France’s Montebourg Hits Out at ECB in Campaign-Style SpeechMark Deen and Helene Fouquet
French Industry Minister Arnaud Montebourg hit out at the European Central Bank, calling on it to buy bonds and weaken the euro in order to boost growth.
“We have the most depressed region in the world with a currency that has appreciated the most globally and a European Central Bank that has not respected its mandate,” Montebourg told an audience of executives in Paris, citing the risk of deflation. “No one should leave the economy in the hands of moralists and accountants.”
The remarks were made against the backdrop of a screen reading “economic patriotism” and “fight for growth” in a packed and darkened room that resembled Montebourg’s campaign meetings in the Socialist primaries of 2011 in which he placed third. He pledged to run again after his defeat to Francois Hollande. France’s next presidential election is due in 2017.

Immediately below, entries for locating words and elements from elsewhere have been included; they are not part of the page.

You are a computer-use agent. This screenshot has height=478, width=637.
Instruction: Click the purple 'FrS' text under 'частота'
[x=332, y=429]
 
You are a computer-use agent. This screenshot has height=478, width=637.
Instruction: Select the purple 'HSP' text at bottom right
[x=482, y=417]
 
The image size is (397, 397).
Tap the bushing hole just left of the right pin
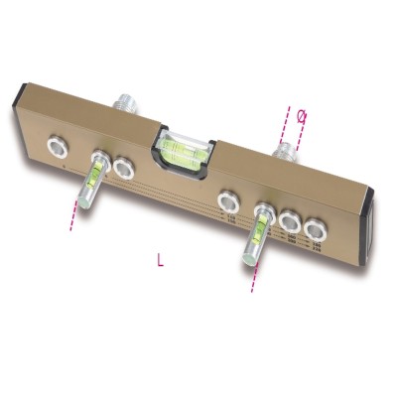[228, 202]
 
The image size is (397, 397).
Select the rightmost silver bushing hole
[315, 230]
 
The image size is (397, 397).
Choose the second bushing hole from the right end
[290, 221]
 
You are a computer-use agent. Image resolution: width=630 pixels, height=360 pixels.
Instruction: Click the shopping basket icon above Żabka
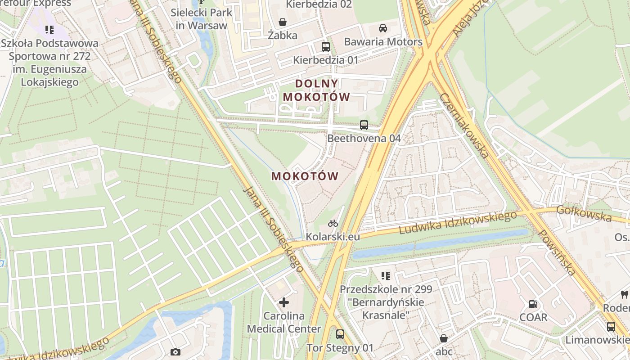coord(283,22)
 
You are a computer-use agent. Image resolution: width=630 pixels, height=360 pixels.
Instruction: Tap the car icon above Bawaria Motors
coord(383,28)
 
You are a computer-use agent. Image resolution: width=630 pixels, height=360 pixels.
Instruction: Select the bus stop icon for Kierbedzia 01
coord(325,46)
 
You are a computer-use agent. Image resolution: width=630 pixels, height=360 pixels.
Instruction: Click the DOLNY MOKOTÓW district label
coord(316,90)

With a French economy that has barely grown in two years and euro-area inflation that remains at less than half the ECB’s target level, Montebourg is taking aim at policies that he says are letting France and Europe behind the rest of the world.
“Growth is a political problem that will be achieved through political action,” he said. “To allow unemployment to remain high is to help the National Front and destroy Europe.”
The National Front, which led the European parliamentary elections in France, is an anti-euro, anti-immigration party.
“I only have one enemy; it’s conformism,” Montebourg said. Conformism “is not a candidate, it is ruling” the country, he said.
Hollande’s approval rating at less than 20 percent is at a record low for a French president.